[[ Data listing, beginning ]]

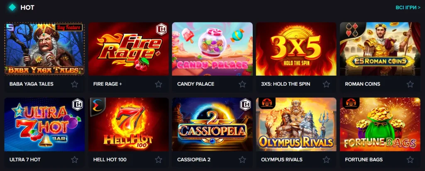Favorite Cassiopeia 2 using the star icon
This screenshot has width=425, height=171.
242,160
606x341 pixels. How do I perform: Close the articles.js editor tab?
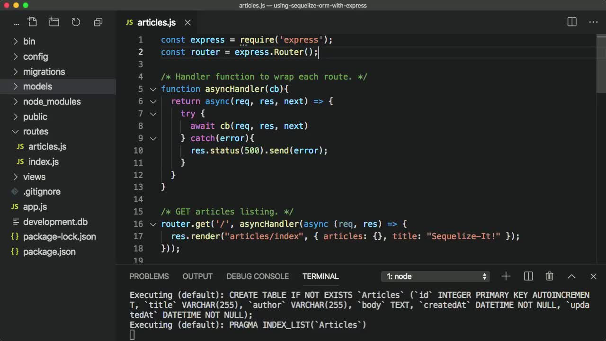[187, 22]
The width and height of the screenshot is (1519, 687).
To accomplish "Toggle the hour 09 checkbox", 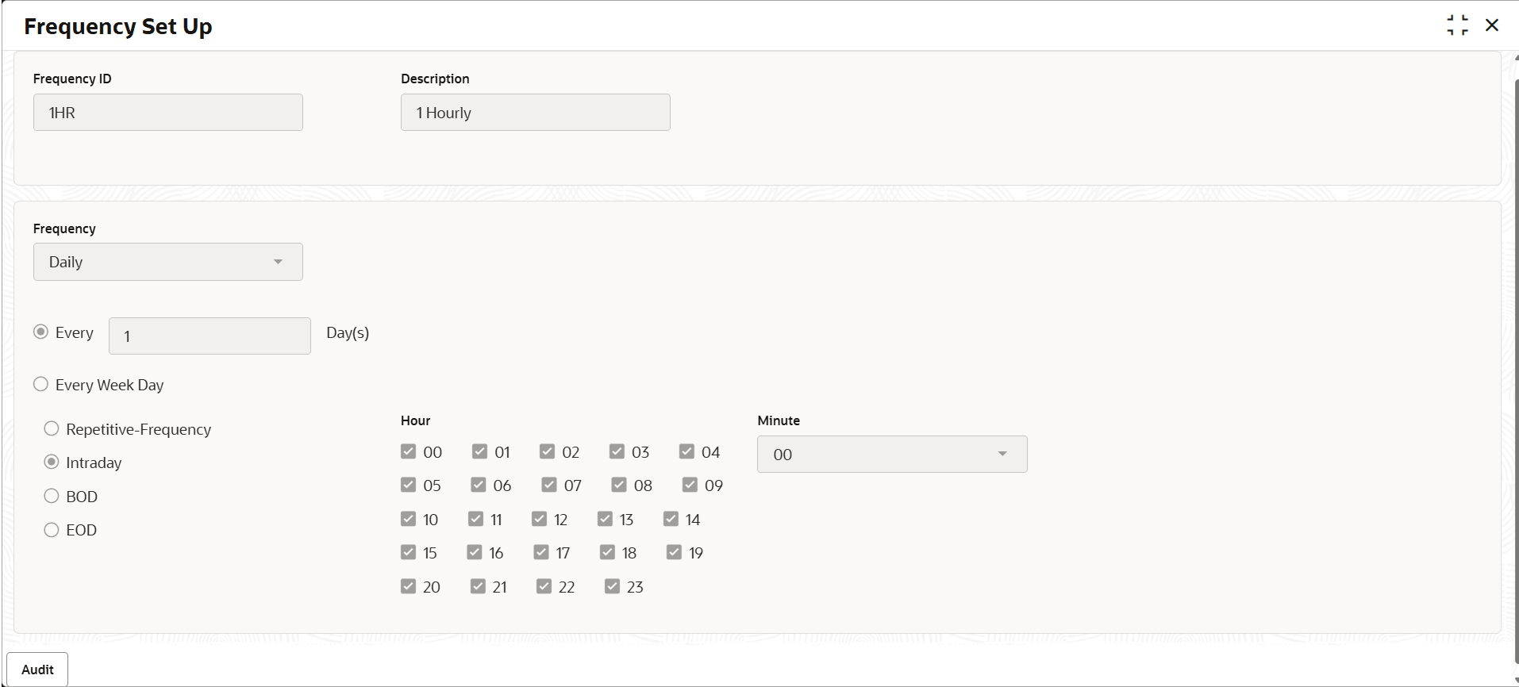I will 690,486.
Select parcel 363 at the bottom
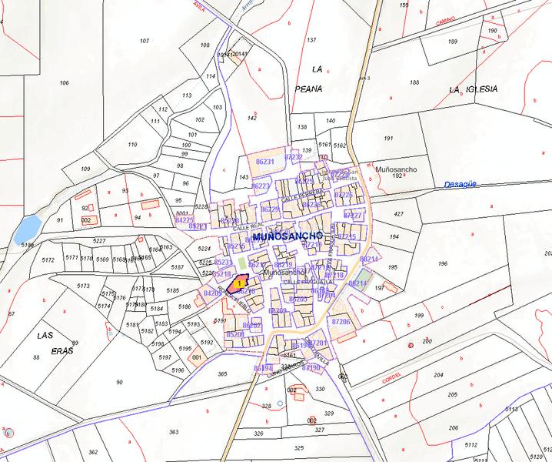 point(174,432)
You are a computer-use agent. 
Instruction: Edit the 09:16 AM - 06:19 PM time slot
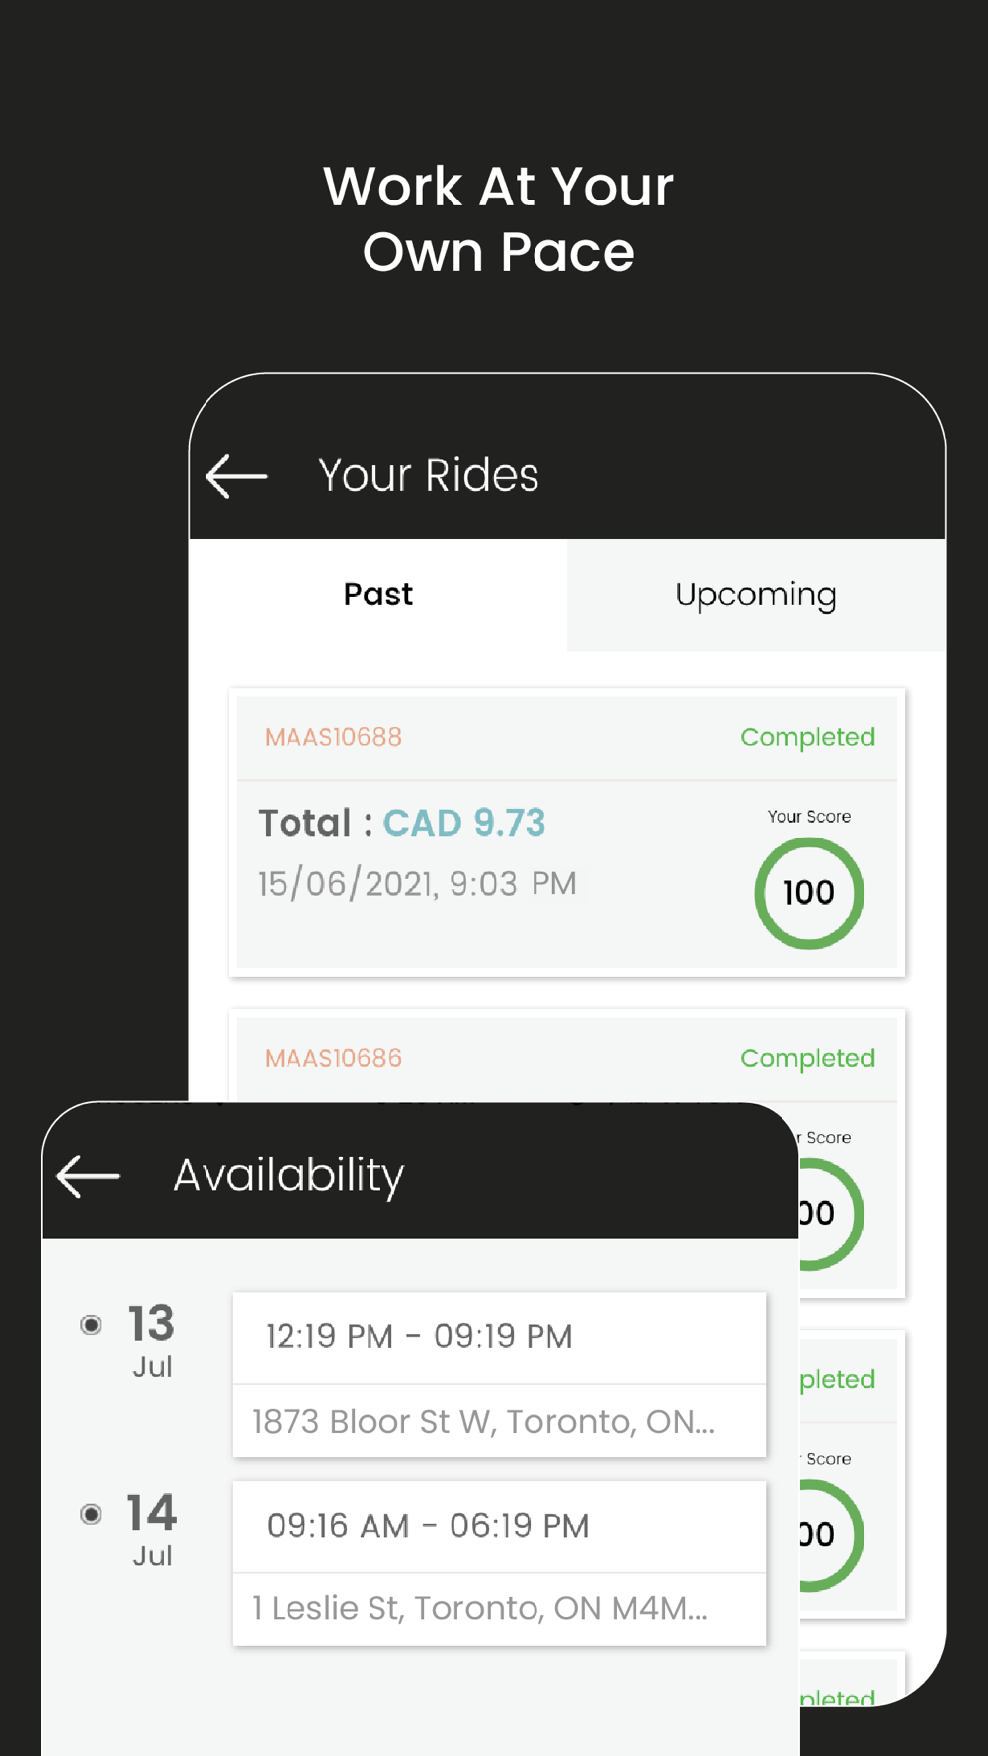tap(499, 1527)

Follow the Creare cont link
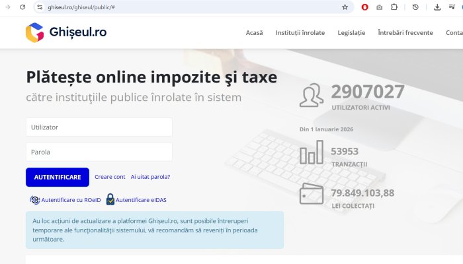click(x=110, y=177)
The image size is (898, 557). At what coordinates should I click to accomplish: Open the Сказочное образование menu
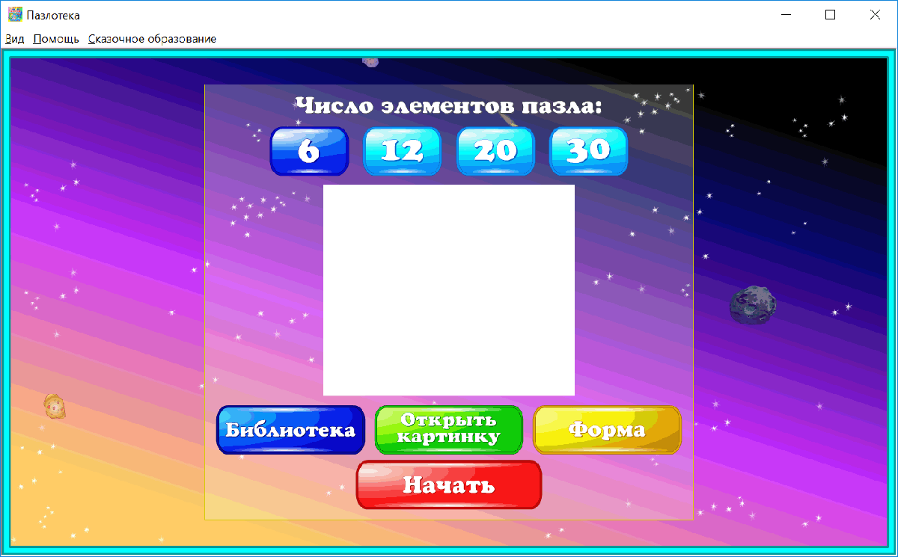[152, 38]
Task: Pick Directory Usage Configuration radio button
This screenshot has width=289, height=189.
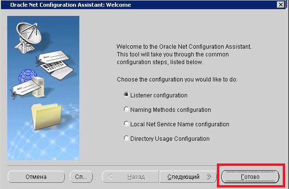Action: [126, 138]
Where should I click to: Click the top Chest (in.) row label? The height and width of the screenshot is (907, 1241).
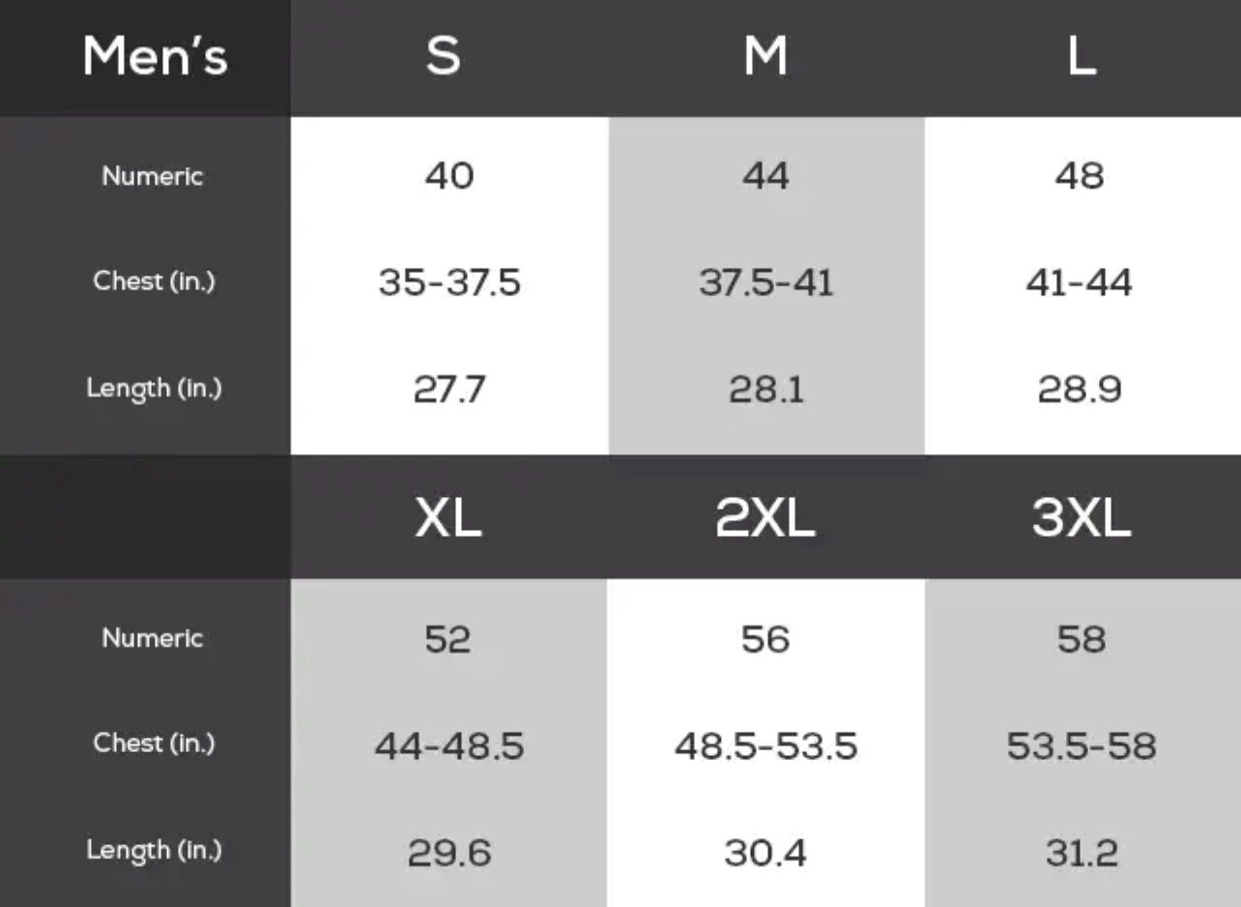point(154,281)
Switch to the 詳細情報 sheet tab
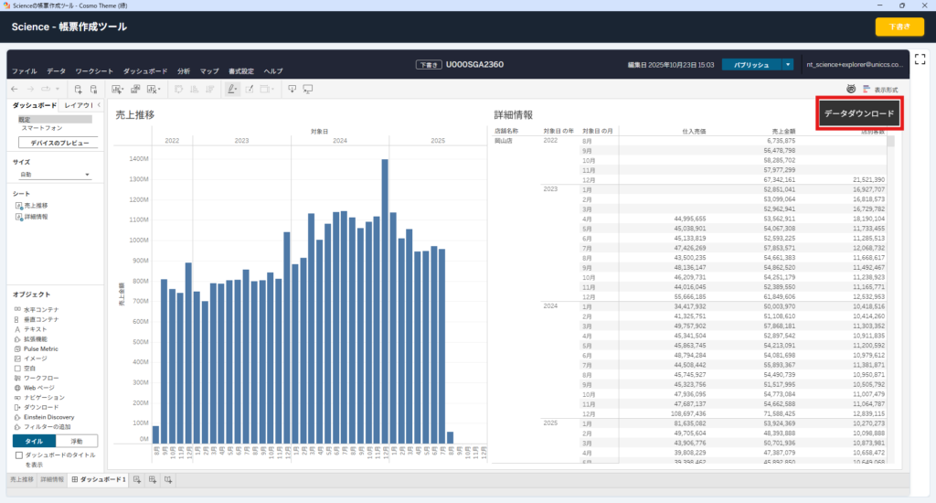Image resolution: width=936 pixels, height=503 pixels. 52,480
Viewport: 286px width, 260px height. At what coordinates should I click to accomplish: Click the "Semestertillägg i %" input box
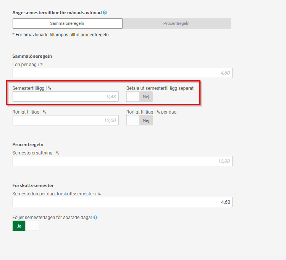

[[ Data listing, end ]]

## Assigned task
Exactly as they stand, write the lines from the one holding "This screenshot has width=289, height=189." to the end of the material, both ends included. Do not copy the pictures.

## Response
This screenshot has width=289, height=189.
Action: [126, 138]
Where should I click to: Click the top Chest (in.) row label? The height and width of the screenshot is (907, 1241).
point(154,281)
Switch to the 詳細情報 sheet tab
Image resolution: width=936 pixels, height=503 pixels. 52,480
Viewport: 286px width, 260px height. At what coordinates should I click to accomplish: Click the "Semestertillägg i %" input box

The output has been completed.